What if we all preserved something like that pencil which this doctor kept in his breakfront right next to the kiddush cups and the menorahs and the tsedakah boxes to remind us that God is with us in our work places and homes as well as in our synagogues?
The last story I read many years ago, but it stayed with me. Once there was a Chassidic Rebbe who inherited the position from his father. But unlike his father, this young rebbe would go out constantly to visit his people and to give them counsel and support. The Chassidim, the disciples, were kind of embarrassed that the rebbe came to them so often. So they said to him, timidly, politely, "why don't you stay home as your father did, and we will come to you when we have problems for which we need your help."
The rebbe said, "thank you; but, no thank you. I would rather go to you." And then he explained why. He said that one night he had a dream and in his dream he saw his father, now in heaven. His father was wearing a magnificent gown and a royal crown studded with jewels. The gown and the crown were made up of the mitzvot, the obligations to do right which he done while on earth. But then he noticed that his father was barefoot.
So he asked his father: why are you barefoot? And his father said: my gown and my crown are made up of the good deeds that I did while I was on earth, but I waited for people to come to me for help instead of going to them.
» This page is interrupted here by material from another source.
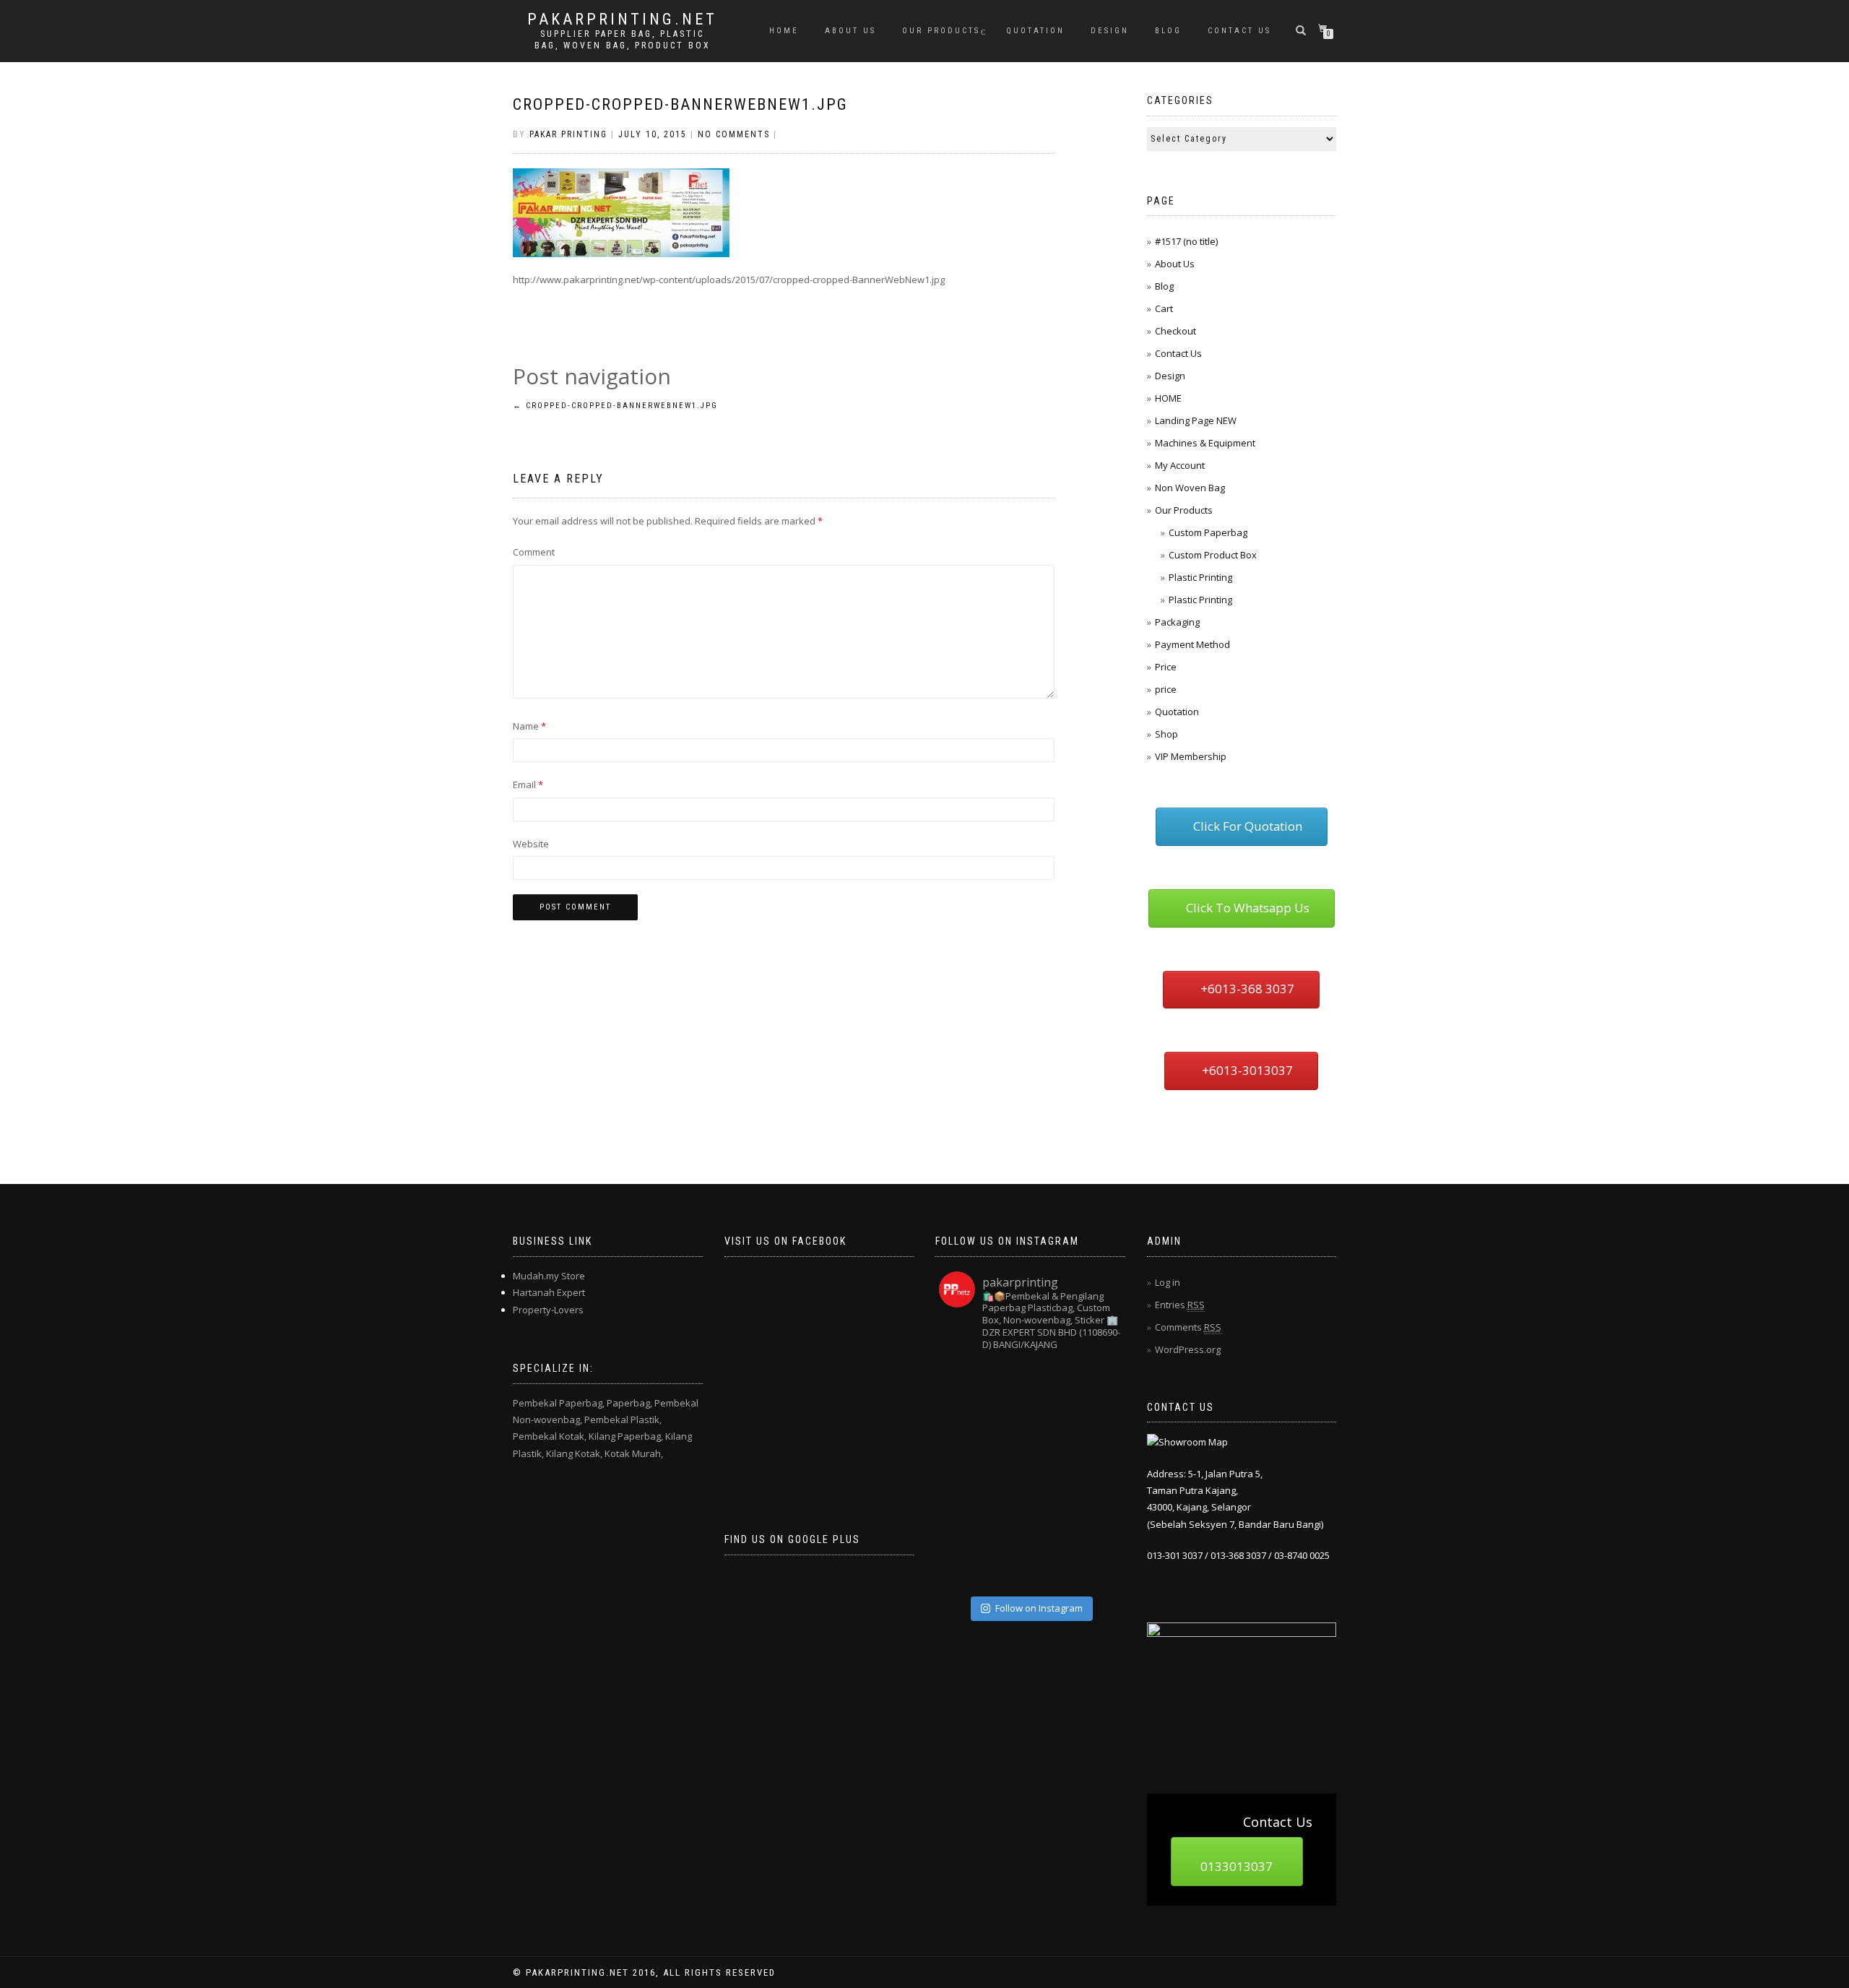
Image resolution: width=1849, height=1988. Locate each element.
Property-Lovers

Therefore, I have no good deeds that were done with my feet, and that is why I am barefoot now. The rebbe explained to his Chassidim that this is why he wants to go to them instead of waiting for them to come to him.
The point of this story, of course, is that we can serve God and we can help people not only with our mind and with our heart and with our checkbook; we can help people with our feet as well, if we use our feet to go to people when they are in distress. Our feet can be holy if we use them for holy purposes.
I believe that if we take these three examples together we'll come to the same conclusion. The point of Mishpatim, this week's Torah portion, all of these little laws having to do with daily encounters and relationships, is that we can achieve holiness by the way we do business, by the way we buy and sell, hire and fire. The point of the story of the doctor who got a pencil to put in his breakfront is that we can be holy by the way we treat others when they are in pain. And the point of the Chassidic story is that every part of us can be holy, if we use them to do good for others. Inaction is an act. Jews are instructed, yea commanded, not to stand still while our neighbor bleeds.
I conclude with one more line from this week's Torah portion. At the very end of the sedra, the people of Israel are told: Anshe kodesh tihiyu li - you shall be holy people unto Me. Why do we need this extra word anshe - people? Wouldn't it be enough to say "be holy unto Me?" Rabbi Menachim Mendl of Kotsk teaches Anshe kodesh tihiyu li means "be holy human beings unto Me. Angels I have enough of without you."
God wants us to be both holy and mentshen. God wants us to serve the Divine not only by the way we pray and study, but by the way we live, by what we do in the office and in the store, and not just by what we do in the synagogue.
Abraham Joshua Heschel put it so well years ago. God is either everywhere or nowhere; the Parent of all men and women, or of no men and women; concerned about everything, or nothing. To understand this - to understand that we serve God by how we live and how we love and how we help one another - this is what Jews mean by holiness. Anshe Kodesh - we have the potential, all of us, to be holy people. Kayn y'hi ratzon - may God help us fulfill our potential. Amen
This message is based on the writings of Rabbi Jack Riemer, and I am grateful for his insights and wisdom.